22/12/2018

VALENTE VALENÇA/ CAPÍTULO 29


Receosa, a jovem abre os olhos e não escuta nenhum barulho, a não ser o dos ratos que já povoavam o galpão fétido sobre os cadáveres trazidos por Nicolas.
-Meu Deus... O que foi que fizeste comigo?- pergunta, em voz baixa, com medo da presença de Alonso naquele lugar. Certa de que foi ouvida pelo doutorando, volta a fechar os olhos novamente, para não ver o seu rosto. Vários passos ficam cada vez mais fortes, até que uma voz grita:
-Olívia!
A estudante reconhece a voz de seu professor, que está acompanhado pelos policiais locais. Sentindo-se segura, a moça tenta mover-se e vê o rosto de seu amigo enquanto chora de alívio pela inesperada presença do docente. Dois agentes da polícia colocam a cadeira de pé e desatam os nós que amarram a mestranda, que não tem forças para colocar-se de pé. O professor corre ao seu encontro e, ajoelhado, abraça a moça. Um dos policiais chama uma ambulância ao ver o degradante estado físico de Alonso, jogado ao chão por conta de um golpe quase fatal: o tiro que disparou contra sua refém saiu pela culatra, acarretando numa rápida e profunda perda de sangue.
-Eu pensei que eu fosse morrer! Achei que ele fosse matar a mim, professor...

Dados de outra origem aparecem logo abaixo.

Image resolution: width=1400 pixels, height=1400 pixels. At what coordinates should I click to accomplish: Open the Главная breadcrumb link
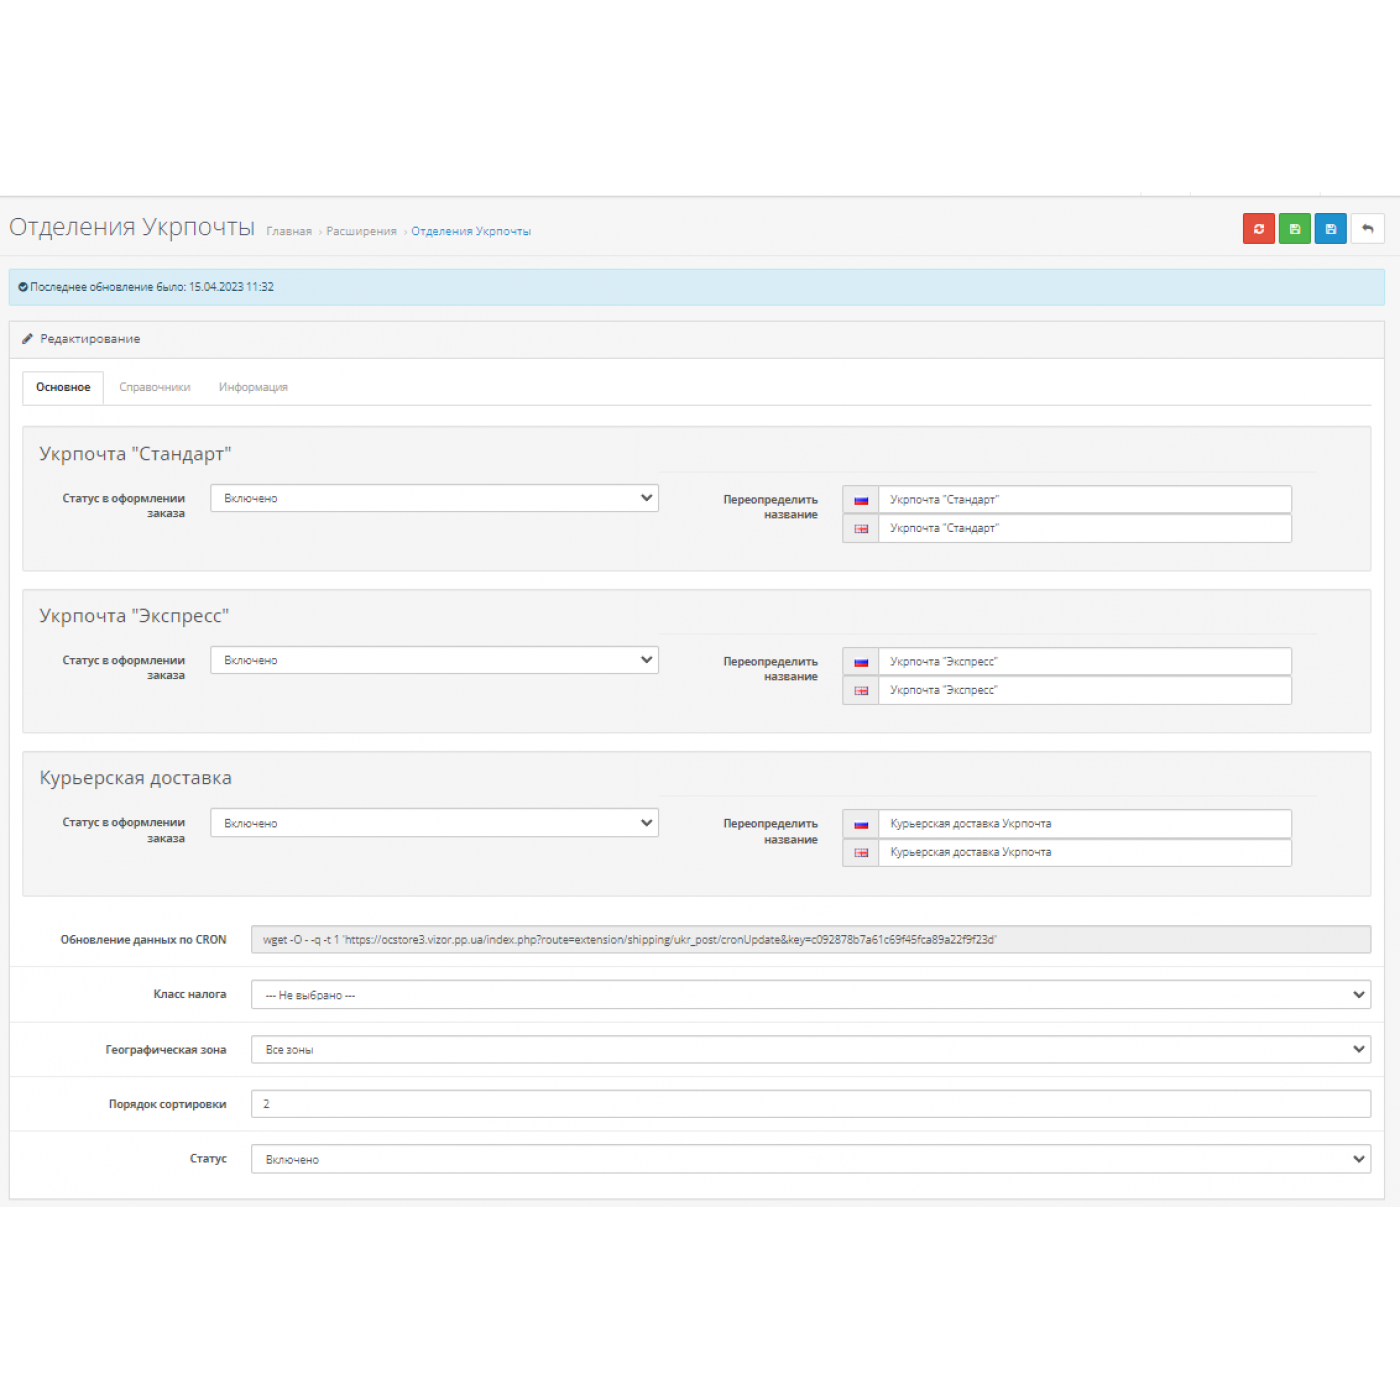click(289, 231)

-Não precisas temer mais nada. Acabou, Olívia. Graças a Deus, tudo acabou!
O burburinho acerca da amizade entre Tato e o saxofonista varonil e valoroso, entretanto, arrastava-se mais um pouco. O reforço para as maledicências dos vizinhos nascia através do retorno do filho de Dora e Kleber ao apartamento do músico. Normalmente, dir-se-ia que Cissa é a mais preocupada com a situação, mas sua estratégia em pressionar o noivo acabou por deixá-la mais segura de si. Os rapazes cumprimentam-se com um abraço.
-Entres, Tato.
-O que tu me contas de novo?
-Muita coisa aconteceu nos últimos dias. Feridas fortes, inclusive físicas.
-E a Cissa? Pensei que eu a encontraria contigo aqui.
-Provavelmente está trabalhando.
-“Provavelmente”? Pelo teu tom, até poderia pensar que não a vês há um bom tempo.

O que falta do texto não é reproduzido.